Paraphrasant une déclaration faite en 2007 par Mme Rama Yade, alors secrétaire d’État française aux droits de l’homme, au sujet de la visite en France du Colonel Kadhafi, MM. Gomès et Loueckhote avaient affirmé que « la Nouvelle-Calédonie n’est pas un paillasson sur lequel M. Bainimarama peut venir s’essuyer les pieds » et réaffirmé leur « attachement très fort au respect des libertés fondamentales, des droits de l’Homme et de la démocratie, qui est au cœur des projets politiques que nous portons pour le pays ».

« Nous sommes totalement opposés à ce que le chef de la junte militaire au pouvoir à Fidji vienne en Nouvelle-Calédonie.
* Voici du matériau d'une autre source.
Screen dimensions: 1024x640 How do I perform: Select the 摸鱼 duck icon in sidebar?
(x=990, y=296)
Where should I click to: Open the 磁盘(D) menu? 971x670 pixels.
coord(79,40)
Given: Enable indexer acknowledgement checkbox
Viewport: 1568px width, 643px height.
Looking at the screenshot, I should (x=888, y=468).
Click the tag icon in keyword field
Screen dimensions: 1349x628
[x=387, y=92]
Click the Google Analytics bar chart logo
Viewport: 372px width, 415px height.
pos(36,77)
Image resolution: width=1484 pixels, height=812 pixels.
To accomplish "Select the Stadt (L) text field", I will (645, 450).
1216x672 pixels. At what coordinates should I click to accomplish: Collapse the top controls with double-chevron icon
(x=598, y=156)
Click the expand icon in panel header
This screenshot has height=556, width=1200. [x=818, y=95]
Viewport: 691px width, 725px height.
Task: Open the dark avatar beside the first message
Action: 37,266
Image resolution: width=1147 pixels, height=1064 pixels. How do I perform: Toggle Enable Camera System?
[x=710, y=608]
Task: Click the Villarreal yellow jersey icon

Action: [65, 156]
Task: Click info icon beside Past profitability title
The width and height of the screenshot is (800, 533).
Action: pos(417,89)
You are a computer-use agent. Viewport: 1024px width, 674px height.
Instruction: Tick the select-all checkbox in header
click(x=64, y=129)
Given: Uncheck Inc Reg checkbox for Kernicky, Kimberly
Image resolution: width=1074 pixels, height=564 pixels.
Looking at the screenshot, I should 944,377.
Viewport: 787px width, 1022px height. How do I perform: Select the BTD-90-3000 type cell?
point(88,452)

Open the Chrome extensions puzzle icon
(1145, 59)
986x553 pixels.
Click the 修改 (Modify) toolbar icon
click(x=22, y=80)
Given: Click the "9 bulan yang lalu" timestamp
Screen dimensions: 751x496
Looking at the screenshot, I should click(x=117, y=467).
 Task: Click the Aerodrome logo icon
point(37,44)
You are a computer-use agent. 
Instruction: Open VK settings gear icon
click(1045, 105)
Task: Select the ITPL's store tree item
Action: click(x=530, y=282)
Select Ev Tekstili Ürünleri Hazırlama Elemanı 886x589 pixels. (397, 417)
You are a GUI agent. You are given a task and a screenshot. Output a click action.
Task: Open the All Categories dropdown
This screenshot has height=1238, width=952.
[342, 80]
Nous pensons que la Nouvelle-Calédonie, qui fait partie intégrante du territoire de la République française, n’a pas vocation à accueillir le seul dictateur de la Mélanésie, à fortiori si sa visite a pour objet ‘d’évaluer l’avancée de l’Accord de Nouméa’ ».

Polémique déjà lancée

Lors d’une visite en mars 2012 à Fidji, dans le cadre d’une politique de rapprochement avec les Parlements de la proche région, l’indépendantiste (FLNKS) Roch Wamytan, Président du Congrès de la Nouvelle-Calédonie, avait aussi suscité de vives réactions en Nouvelle-Calédonie en se déclarant en substance confiant du retour de Fidji sur le chemin d’une démocratie parlementaire et du respect d calendrier annoncé par Suva.

Les deux politiques néo-calédoniens avaient estimé que ce « soutien au régime fidjien » était « en contradiction avec celle de l’ensemble de la communauté internationale, aussi bien du secrétariat général des Nations-Unies, du Conseil de l’Union européenne et du Commonwealth que du Forum des Îles du Pacifique, qui avait unanimement condamné le coup d’État en 2006 et le durcissement du régime en 2009 ».

« Surtout, nous avions condamné une nouvelle violation de l’Accord de Nouméa et de la loi statutaire, ces textes fondamentaux ne conférant aucune compétence propre au président du congrès en matière de relation internationale », avaient-ils alors poursuivi.